Alternatives considered

  1. Skip rationale, infer intent from tool sequence. Rejected — too lossy. Ramp’s quoted experience (“rationales reconstruct intent we can’t see”) is the empirical case for this.
  2. Skip risk ratings, rely on per-tool human-approval flags ad hoc. Rejected — already failing today (we have no flags). Categorical taxonomy is cleaner than per-tool flags.
  3. Make rationale optional. Rejected — optional fields are silently skipped. Required is the only enforcement that survives.
  4. Use OpenAI’s standard “tool risk” parameter (if it exists in MCP spec). MCP spec 2025-11-25 does not currently surface a standardized risk field. We use the V5-internal pattern; if MCP spec adds one in 2026, migrate.
  5. Build cheatsheets dynamically (LLM-generated from API docs). Rejected for v1 — manual cheatsheets are higher quality and only need to be written once per provider. Revisit if cheatsheets get out of sync with provider versions.
  6. Approval flow via Slack interactive message instead of admin endpoint.

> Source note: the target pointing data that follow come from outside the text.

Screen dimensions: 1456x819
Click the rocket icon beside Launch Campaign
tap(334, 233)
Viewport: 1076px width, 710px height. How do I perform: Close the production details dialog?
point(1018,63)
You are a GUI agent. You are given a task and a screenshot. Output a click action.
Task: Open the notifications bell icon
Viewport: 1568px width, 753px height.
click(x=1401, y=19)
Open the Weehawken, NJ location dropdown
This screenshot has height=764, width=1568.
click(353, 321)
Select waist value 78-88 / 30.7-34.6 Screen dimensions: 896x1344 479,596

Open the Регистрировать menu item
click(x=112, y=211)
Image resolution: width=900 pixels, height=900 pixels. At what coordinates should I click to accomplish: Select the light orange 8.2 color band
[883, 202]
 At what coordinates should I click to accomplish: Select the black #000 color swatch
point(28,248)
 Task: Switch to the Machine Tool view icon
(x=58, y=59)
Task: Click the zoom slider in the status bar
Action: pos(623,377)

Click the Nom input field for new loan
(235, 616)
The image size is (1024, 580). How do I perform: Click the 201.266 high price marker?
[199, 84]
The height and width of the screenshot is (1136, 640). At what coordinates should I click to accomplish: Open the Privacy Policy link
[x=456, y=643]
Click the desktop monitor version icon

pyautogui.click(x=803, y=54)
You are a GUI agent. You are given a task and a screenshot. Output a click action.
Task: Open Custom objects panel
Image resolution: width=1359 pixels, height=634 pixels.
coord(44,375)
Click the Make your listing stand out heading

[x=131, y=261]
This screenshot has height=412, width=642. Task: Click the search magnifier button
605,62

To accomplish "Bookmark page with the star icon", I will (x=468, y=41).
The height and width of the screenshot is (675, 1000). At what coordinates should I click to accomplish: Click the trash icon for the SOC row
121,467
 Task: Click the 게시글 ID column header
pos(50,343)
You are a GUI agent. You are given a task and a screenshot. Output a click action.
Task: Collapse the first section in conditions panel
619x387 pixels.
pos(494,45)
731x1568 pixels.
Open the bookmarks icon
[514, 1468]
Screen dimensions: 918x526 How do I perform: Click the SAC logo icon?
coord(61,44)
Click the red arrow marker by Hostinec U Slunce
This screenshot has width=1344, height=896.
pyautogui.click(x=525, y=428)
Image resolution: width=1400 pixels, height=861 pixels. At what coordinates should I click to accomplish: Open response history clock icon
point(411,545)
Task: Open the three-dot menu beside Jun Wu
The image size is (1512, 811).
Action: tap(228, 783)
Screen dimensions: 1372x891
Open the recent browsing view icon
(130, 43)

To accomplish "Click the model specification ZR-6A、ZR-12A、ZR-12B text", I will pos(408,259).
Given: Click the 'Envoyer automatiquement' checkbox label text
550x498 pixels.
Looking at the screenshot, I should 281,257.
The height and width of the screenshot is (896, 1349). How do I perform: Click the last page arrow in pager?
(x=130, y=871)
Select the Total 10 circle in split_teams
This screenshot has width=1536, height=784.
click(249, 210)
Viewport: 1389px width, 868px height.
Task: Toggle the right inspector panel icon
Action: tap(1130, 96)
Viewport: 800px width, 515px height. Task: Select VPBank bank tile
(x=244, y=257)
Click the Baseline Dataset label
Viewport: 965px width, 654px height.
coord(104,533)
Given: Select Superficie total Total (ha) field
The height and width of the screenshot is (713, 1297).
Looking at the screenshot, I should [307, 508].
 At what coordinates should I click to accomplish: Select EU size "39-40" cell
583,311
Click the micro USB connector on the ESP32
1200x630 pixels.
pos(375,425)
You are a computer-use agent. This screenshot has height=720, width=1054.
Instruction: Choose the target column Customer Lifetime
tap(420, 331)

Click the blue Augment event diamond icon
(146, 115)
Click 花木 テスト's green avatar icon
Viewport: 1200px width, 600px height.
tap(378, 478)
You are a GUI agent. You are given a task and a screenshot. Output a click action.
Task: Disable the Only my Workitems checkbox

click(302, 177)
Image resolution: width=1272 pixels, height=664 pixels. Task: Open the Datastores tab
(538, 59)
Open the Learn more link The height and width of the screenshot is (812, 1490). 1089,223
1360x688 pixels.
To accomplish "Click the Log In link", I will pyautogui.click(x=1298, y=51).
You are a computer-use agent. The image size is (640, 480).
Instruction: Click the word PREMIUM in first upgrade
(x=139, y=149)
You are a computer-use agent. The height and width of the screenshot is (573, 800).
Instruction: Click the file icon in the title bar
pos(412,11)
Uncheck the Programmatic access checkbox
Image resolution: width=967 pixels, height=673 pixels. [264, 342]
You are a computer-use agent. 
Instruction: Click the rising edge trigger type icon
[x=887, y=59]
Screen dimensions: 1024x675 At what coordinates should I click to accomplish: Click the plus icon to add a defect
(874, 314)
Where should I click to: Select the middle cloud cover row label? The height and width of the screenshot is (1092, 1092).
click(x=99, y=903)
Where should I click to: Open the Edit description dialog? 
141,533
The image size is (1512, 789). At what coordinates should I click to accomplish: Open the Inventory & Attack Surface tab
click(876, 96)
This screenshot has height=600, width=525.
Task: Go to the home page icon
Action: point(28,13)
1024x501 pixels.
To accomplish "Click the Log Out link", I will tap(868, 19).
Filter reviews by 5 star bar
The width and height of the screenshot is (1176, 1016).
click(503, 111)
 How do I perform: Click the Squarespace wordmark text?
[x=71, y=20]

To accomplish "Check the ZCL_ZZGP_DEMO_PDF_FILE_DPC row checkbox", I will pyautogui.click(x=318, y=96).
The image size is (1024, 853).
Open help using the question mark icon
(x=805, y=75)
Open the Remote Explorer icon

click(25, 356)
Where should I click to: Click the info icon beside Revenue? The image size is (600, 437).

Acceptable enhancement. Phase 2 ships the admin endpoint; Slack interactivity can be added in a follow-up if Mishaal wants approve-from-mobile.

Reversal criteria

  • rationale regret signal: <5% of calls have meaningful rationales after 30 days, AND clustering rationales produces no actionable product insights. Then make rationale optional and downgrade to kv_audit-only logging.
  • submit_feedback regret signal: <10 unique feedback submissions per month after 90 days. Then deprecate the tool (don’t delete the table).
  • Risk-rating regret signal: >50% of high-risk calls trigger the approval flow but get unanimously approved within 5 min. Then either re-tier those tools or default auto_approve_high_risk: true and document.

Acceptance

Mishaal Murawala approves all four decisions and authorizes Phase 1 + Phase 2 implementation upon plan-first PR merge.